__Seçilmiş Bölüm__.
Beyaz TV'de yayınlanan "Söylemezsem Olmaz" adlı programda "Kurtlar Vadisi Darbe" hakkında yapılan yorumlarda iftira ve hakaret suçunu işledikleri iddiasıyla programın sunucuları Nihat Doğan ve Ömür Varol'un da aralarında bulunduğu 5 kişi hakkında "iftira"ve "hakaret" suçlarından 8 yıl 4'er aya kadar hapis cezası istemiyle iddianame düzenlendi.
İddianamede, Şaşmaz ve Canpolat'ın şikayetinde söz konusu programda konuşan kişilerin bizzat isimlerini kullanarak kişilik haklarına saldırdıklarını, kendilerinin dizinin birçok bölümünde FETÖ adlı örgütün eylemlerini halka anlattıklarını, iddiaların asılsız olduğunu, sorumlu tüm kişilerden şikayetçi olduklarını söylemeleri üzerine soruşturma başlatıldığı belirtildi.
İddianamede, söz konusu şirket tarafından soruşturmaya konu "darbe" içerikli marka başvurusunun onlarca farklı isimle birlikte yapıldığı belirtilerek, ilgili dizinin 159. bölümündeki "Erdoğan" yazılı mezar taşları içeren görüntülerin bilirkişi marifetiyle tespit edildiği, bu veri üzerinden kolluk marifetiyle çekimin yapıldığı mezarlıkta yapılan araştırmalar neticesinde bu alanın Erdoğan soyadlı bir aileye ait olup, legal yollarla temin edildiğinin ve orijinal görüntüsünün de dizide yayınlandığı gibi olduğunun belirlendiği vurgulandı.

__Verilen Malzeme__.
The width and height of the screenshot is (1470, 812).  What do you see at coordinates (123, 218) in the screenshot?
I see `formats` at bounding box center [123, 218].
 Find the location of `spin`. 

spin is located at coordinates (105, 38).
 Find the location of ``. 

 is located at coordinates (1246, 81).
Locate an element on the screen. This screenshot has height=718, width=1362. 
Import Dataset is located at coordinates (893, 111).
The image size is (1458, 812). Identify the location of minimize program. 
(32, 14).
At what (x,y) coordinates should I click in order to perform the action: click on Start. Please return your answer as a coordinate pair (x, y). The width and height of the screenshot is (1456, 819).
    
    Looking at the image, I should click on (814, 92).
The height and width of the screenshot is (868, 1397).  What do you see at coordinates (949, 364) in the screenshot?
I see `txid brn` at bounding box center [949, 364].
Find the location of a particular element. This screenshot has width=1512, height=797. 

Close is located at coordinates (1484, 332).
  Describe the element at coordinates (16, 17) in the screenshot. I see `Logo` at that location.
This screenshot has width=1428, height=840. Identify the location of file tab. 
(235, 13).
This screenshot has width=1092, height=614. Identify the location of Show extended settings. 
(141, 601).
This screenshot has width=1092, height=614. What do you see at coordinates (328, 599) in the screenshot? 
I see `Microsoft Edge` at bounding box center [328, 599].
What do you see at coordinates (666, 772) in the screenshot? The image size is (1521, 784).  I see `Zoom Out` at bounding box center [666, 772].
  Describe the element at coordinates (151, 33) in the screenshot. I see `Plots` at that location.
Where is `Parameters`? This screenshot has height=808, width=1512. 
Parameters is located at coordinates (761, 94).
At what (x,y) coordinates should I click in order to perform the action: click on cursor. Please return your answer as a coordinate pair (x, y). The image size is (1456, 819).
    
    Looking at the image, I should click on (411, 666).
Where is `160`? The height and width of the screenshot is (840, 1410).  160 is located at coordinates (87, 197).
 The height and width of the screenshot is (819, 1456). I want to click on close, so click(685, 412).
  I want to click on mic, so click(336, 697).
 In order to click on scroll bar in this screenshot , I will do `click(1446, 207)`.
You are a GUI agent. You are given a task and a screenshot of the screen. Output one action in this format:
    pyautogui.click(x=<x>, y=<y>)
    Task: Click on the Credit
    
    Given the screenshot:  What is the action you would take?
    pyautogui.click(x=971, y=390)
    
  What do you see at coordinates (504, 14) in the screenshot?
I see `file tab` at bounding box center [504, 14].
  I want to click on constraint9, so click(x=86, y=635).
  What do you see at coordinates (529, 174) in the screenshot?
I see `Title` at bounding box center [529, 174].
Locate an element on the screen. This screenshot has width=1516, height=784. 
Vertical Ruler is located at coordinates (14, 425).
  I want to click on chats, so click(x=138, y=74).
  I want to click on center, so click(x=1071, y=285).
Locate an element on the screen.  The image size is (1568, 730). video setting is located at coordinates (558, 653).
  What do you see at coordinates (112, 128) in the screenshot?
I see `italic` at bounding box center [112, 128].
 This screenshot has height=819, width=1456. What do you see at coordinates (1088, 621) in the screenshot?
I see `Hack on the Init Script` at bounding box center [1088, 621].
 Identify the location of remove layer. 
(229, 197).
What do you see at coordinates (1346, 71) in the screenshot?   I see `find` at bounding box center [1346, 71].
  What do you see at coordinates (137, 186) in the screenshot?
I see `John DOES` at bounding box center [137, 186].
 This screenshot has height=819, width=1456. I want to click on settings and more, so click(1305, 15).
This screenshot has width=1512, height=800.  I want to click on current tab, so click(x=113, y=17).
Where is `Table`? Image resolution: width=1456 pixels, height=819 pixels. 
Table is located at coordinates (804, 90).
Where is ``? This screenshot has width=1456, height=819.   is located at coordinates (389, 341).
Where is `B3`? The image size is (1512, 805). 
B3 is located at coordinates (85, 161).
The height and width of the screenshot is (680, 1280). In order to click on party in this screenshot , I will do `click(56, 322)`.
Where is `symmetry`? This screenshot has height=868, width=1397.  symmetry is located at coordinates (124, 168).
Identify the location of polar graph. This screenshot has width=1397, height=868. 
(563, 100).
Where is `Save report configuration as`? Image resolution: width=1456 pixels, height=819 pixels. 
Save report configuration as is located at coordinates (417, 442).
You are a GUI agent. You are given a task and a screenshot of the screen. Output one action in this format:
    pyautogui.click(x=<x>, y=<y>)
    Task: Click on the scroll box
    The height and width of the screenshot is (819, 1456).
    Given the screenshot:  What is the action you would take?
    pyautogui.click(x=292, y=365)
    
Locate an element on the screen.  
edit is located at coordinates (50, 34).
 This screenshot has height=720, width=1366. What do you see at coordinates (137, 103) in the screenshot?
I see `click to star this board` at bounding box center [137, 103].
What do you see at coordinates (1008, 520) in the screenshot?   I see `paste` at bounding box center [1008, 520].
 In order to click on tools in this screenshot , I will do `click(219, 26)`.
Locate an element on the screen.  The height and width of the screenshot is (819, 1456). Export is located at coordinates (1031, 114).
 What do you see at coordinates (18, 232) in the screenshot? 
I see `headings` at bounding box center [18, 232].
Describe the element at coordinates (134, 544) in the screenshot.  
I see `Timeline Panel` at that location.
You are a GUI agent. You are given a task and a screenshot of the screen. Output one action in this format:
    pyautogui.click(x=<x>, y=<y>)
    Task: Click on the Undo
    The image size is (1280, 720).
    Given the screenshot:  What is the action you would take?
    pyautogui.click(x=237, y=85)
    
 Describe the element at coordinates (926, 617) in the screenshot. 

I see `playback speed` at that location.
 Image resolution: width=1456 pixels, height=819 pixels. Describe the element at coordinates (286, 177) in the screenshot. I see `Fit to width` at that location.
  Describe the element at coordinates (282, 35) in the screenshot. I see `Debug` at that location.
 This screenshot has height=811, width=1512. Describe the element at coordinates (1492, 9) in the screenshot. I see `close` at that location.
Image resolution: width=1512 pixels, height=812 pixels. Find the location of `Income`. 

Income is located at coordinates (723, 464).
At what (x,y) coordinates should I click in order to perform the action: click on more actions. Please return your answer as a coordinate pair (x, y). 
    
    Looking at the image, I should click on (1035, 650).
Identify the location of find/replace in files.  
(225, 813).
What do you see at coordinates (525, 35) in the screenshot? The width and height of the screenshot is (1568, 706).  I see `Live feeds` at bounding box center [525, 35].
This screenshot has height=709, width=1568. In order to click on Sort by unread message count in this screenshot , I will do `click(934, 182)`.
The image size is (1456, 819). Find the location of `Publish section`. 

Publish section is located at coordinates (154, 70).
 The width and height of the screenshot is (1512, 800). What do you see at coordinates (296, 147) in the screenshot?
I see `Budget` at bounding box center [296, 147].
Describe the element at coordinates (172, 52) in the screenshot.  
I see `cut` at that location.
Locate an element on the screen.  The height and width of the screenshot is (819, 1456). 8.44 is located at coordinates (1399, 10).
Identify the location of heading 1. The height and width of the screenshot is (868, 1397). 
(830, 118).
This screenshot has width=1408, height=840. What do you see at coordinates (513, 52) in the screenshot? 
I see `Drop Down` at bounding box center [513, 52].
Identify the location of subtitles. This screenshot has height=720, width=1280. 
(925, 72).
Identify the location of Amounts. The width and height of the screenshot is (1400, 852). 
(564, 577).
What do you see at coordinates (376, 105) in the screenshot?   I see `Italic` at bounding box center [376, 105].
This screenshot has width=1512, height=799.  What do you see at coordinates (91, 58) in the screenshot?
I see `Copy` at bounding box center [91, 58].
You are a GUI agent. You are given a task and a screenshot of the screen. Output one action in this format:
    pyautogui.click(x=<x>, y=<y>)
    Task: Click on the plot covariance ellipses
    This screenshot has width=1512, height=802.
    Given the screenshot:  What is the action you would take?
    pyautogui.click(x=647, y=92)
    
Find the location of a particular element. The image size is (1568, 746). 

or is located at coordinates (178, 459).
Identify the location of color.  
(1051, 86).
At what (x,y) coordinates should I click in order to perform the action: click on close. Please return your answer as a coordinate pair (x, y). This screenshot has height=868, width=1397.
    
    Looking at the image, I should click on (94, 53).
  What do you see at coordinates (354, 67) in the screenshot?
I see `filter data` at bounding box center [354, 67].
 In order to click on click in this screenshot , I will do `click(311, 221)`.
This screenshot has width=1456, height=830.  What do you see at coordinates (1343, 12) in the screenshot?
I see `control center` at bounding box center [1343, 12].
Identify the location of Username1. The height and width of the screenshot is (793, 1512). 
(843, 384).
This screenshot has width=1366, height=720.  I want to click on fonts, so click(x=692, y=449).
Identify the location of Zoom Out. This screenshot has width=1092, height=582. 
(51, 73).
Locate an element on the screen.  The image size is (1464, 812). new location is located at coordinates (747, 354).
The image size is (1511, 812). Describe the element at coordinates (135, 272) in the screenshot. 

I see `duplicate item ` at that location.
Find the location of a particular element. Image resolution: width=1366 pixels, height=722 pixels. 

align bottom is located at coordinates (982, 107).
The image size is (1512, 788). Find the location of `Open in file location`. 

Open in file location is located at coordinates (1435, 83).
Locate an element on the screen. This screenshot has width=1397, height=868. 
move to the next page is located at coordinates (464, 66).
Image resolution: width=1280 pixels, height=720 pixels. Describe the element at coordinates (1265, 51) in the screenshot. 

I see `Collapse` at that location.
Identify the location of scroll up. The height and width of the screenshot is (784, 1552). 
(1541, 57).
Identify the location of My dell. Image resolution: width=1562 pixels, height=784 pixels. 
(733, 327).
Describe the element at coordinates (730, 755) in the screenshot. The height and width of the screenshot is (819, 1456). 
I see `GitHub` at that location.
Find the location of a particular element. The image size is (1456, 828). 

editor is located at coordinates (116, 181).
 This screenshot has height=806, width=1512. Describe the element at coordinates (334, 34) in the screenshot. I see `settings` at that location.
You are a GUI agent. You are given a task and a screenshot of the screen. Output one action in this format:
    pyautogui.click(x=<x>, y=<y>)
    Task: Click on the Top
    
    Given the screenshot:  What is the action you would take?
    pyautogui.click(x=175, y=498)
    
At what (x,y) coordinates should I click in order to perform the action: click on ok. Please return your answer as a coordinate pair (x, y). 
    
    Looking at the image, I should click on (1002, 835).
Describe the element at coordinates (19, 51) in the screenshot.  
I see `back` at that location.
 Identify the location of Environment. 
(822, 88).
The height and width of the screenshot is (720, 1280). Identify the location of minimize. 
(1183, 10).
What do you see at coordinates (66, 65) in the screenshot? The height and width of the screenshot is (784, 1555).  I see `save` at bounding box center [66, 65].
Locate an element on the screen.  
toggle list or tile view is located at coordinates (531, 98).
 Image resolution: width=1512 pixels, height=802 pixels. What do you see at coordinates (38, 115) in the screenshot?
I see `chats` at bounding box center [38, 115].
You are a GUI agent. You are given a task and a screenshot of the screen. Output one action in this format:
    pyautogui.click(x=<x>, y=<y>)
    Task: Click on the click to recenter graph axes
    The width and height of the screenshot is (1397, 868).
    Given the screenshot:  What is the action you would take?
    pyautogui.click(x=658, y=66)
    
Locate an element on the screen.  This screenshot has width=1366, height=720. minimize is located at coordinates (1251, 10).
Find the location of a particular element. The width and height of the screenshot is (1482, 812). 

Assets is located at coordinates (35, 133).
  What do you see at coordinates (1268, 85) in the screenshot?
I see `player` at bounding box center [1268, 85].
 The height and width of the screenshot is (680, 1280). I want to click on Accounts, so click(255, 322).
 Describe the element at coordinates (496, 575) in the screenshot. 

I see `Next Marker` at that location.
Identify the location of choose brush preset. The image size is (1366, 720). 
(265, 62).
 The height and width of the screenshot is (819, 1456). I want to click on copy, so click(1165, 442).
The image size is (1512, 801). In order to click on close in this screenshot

__Alıştırmalar__.
a – Lütfen iddianame haberinden "Beyaz TV'de yayınlanan" ile başlayıp "soruşturma başlatıldığı belirtildi." ifadesine kadar süren kısmı aynen yazın.
b – İddianame haberine göre "Söylemezsem Olmaz" programının sunucuları kimlerdir?
Kayıtlar başka bir kaynaktan alınmıştır.

__Cevap Anahtarı__.
a –
Beyaz TV'de yayınlanan "Söylemezsem Olmaz" adlı programda "Kurtlar Vadisi Darbe" hakkında yapılan yorumlarda iftira ve hakaret suçunu işledikleri iddiasıyla programın sunucuları Nihat Doğan ve Ömür Varol'un da aralarında bulunduğu 5 kişi hakkında "iftira"ve "hakaret" suçlarından 8 yıl 4'er aya kadar hapis cezası istemiyle iddianame düzenlendi.
İddianamede, Şaşmaz ve Canpolat'ın şikayetinde söz konusu programda konuşan kişilerin bizzat isimlerini kullanarak kişilik haklarına saldırdıklarını, kendilerinin dizinin birçok bölümünde FETÖ adlı örgütün eylemlerini halka anlattıklarını, iddiaların asılsız olduğunu, sorumlu tüm kişilerden şikayetçi olduklarını söylemeleri üzerine soruşturma başlatıldığı belirtildi.

b – Nihat Doğan ve Ömür Varol.